InvestmentsJul 12 2018

MP blasts Government for 'stealing' miners' pensions

twitter-iconfacebook-iconlinkedin-iconmail-iconprint-icon
Search supported by
MP blasts Government for 'stealing' miners' pensions

A Labour MP has criticised the Government for "stealing" miners' pensions.

Dennis Skinner, MP for Bolsover, called on the Conservatives to "stop stealing the miners' pension" in the House of Commons yesterday (Wednesday), when he compared the Government to two notorious businessmen.

Speaking at Prime Minister's Questions, he asked: "Is the minister aware that already his government have taken more than three and a half billion pounds out of the miners' pension?

"They're like Philip Green and Maxwell put together. Stop stealing the miners' pension."

Former owner of BHS Sir Philip Green hit the headlines when he sold the company for a £1 in 2015, a year before the retailer collapsed with a pension deficit of up to £571m.

Robert Maxwell, who was the owner of the Daily Mirror, is believed to have used the newspaper's pensions to shore up its ailing share price. He later died after falling off his yacht near Tenerife.

Nick Smith, MP for Blaenau Gwent in South Wales, also raised the issue of miners' pensions.

He told the Commons: "Members of my family were either killed or badly injured working in the coal mines of the South Wales valleys.

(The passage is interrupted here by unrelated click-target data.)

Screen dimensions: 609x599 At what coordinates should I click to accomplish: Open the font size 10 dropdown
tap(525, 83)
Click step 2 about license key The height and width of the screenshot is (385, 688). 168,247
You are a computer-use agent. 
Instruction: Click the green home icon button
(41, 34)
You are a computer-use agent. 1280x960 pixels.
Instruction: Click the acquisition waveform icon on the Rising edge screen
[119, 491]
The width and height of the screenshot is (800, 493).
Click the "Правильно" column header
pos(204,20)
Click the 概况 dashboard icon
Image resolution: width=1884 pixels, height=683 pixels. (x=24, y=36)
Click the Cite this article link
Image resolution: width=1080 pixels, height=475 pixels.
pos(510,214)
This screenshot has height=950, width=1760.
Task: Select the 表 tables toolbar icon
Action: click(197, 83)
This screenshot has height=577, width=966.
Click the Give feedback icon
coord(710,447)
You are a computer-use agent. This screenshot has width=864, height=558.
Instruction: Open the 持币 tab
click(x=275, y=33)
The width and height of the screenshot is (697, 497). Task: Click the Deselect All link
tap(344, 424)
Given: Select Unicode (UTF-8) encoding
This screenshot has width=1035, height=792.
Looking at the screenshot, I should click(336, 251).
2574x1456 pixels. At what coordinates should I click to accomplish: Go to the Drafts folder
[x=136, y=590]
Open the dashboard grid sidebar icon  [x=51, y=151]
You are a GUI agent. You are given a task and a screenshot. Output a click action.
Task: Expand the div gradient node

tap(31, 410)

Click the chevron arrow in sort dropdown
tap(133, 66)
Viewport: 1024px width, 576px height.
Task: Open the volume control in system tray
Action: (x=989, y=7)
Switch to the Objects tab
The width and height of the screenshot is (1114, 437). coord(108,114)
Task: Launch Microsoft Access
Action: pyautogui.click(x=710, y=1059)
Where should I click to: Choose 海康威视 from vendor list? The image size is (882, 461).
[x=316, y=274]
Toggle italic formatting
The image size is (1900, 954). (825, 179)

"We owe all of our miners a debt of gratitude, yet in recent years the Treasury has raked in billions from their pension scheme.

"So can the Chancellor meet with me, retired miners and coalfield community MPs to fix this injustice."

Responsing to the questions, David Lidington, the Cabinet office minister standing in for Prime Minister Theresa May while she was at a Nato summit, said the government recognised the hard work and incredible risks that miners took.

He said: "The benefits due from the pension scheme to all former miners have, as I understand it, been paid in full, continue to be paid in full and the scheme is fully funded to meet those commitments into the future."

When British Coal was privatised, it was agreed the government would act as guarantor for the Mineworkers' Pension Scheme (MPS) and the British Coal Staff Superannuation Scheme (BCSSS).

As part of the deal, any surplus would be split equally between HM Treasury and the schemes' members.

In 1996 it was estimated the funds would generate a £2bn surplus over the next 25 years but the schemes have performed better than expected and the Treasury received £10bn.

The MPS has around 200,000 members while the BCSSS has around 57,000 members.